On ne peut qu'être favorable au dialogue social territorial, mais la question est de savoir quels outils déployer pour ce dialogue, qui part d'assez bas, avec un taux de syndicalisation très faible. Cette démarche sera longue et il n'existe pas de baguette magique pour améliorer rapidement la situation. Des efforts sont néanmoins possibles sur certains segments. Les pratiques de certains syndicats et de certains employeurs provoquent des blocages néfastes à l'établissement d'un dialogue social. Des travaux récents montrent que, dans leurs entreprises, les délégués syndicaux font souvent l'objet d'une discrimination en termes de salaire ou d'évolution de carrière.
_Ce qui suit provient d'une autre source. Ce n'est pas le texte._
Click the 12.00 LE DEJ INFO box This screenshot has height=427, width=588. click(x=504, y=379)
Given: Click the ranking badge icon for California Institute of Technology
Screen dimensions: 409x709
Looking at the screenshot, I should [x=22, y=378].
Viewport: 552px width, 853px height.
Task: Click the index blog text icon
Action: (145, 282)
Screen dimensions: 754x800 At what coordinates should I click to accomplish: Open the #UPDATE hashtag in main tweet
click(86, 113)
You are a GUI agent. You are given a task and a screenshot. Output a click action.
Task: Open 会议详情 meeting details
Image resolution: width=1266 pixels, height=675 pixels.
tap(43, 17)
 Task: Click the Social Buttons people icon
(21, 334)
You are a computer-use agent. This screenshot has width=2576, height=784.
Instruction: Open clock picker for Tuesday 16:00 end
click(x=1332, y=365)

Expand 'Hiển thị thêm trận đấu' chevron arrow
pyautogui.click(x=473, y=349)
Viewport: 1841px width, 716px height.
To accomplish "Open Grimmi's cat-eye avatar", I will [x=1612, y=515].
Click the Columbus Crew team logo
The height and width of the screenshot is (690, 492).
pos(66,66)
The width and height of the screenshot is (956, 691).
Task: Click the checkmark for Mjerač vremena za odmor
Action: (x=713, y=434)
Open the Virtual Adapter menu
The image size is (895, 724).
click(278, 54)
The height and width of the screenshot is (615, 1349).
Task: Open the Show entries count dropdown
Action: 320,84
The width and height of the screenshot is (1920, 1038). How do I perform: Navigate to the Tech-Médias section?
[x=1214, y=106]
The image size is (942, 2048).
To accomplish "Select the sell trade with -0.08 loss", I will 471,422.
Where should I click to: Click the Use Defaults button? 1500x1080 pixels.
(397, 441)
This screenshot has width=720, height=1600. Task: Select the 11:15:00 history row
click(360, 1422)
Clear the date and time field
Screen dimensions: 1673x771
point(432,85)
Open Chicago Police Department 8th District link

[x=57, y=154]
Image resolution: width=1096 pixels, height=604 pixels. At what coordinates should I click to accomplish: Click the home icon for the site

Les partenaires sociaux doivent mener une réflexion sur les moyens de renouer des relations de confiance, ainsi que sur la concurrence qu'il conviendrait de développer entre les partenaires sociaux, notamment pour ce qui concerne les organisations patronales, car cette concurrence touche déjà les organisations syndicales de salariés.

Les allègements de cotisations sociales employeur précédemment mises en place se concentraient autour du salaire minimum. De fait, lorsqu'on atteint deux à trois fois le SMIC, celui-ci cesse d'être la référence et l'employeur tient compte du coin fiscal et social, c'est-à-dire de l'ensemble des taxes sur le travail et des cotisations sociales employeur. Dans les pays où, comme en Allemagne, le financement de la branche famille est fiscalisé, l'impôt sur le revenu est plus important mais le coin socio-fiscal pour les ménages est équivalent. Il convient de ne pas trop concentrer les allègements de cotisations au niveau du SMIC, sous peine d'ouvrir une boîte de Pandore et de créer une trappe à bas salaires – les employeurs risquant d'être tentés de ne pas augmenter les salaires si une augmentation d'un euro doit se traduire par deux euros de versements supplémentaires.

Au total, il importe donc de tenir compte de l'ensemble des interactions et du schéma macroéconomique qui accompagnent les choix politiques.